Esse resultado coloca o Brasil entre os dez principais mercados internacionais, à frente de Espanha e Itália. A rápida recuperação tem sido interpretada por lideranças do segmento como um indicativo para uma franca expansão, uma vez que o país não conta com cruzeiros durante todo o ano. Mas é nesse ponto que a logística de transportes acende um alerta.

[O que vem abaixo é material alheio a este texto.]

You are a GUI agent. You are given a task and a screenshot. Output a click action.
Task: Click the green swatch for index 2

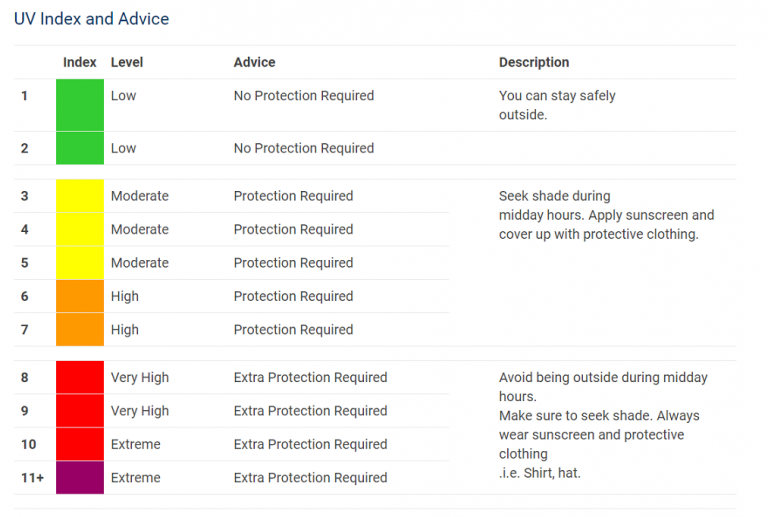pos(80,148)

Para a ponderação acerca das inter-relações entre as movimentações de cargas e o turismo, o Porto de Santos, em São Paulo, pode ser o melhor exemplo para uma reflexão sobre alguns dos riscos iminentes nesse segmento. Para deixar ainda mais clara a escolha de recorte, o cenário é o seguinte: o cais santista é o maior da América Latina, sendo responsável por quase 60% dos embarques de turismo no país. O porto também é líder em relação às cargas. Em 2023, movimentou 173 milhões de toneladas, incluindo 5 milhões de TEUs (unidade equivalente a um contêiner de 20 pés), ou seja, quase 30% da corrente de comércio do país.

Em relação ao planejamento urbano e à separação de fluxos, a Autoridade Portuária de Santos (APS) tem investido na implantação do chamado Parque Valongo, em uma área revitalizada do Centro Histórico do município, distinto das operações principais de movimentação de cargas. Nesse planejamento está prevista a transferência do atual terminal de passageiros Concais para a nova área, a fim de concentrar a movimentação de turistas sem afetar diretamente os terminais de cargas.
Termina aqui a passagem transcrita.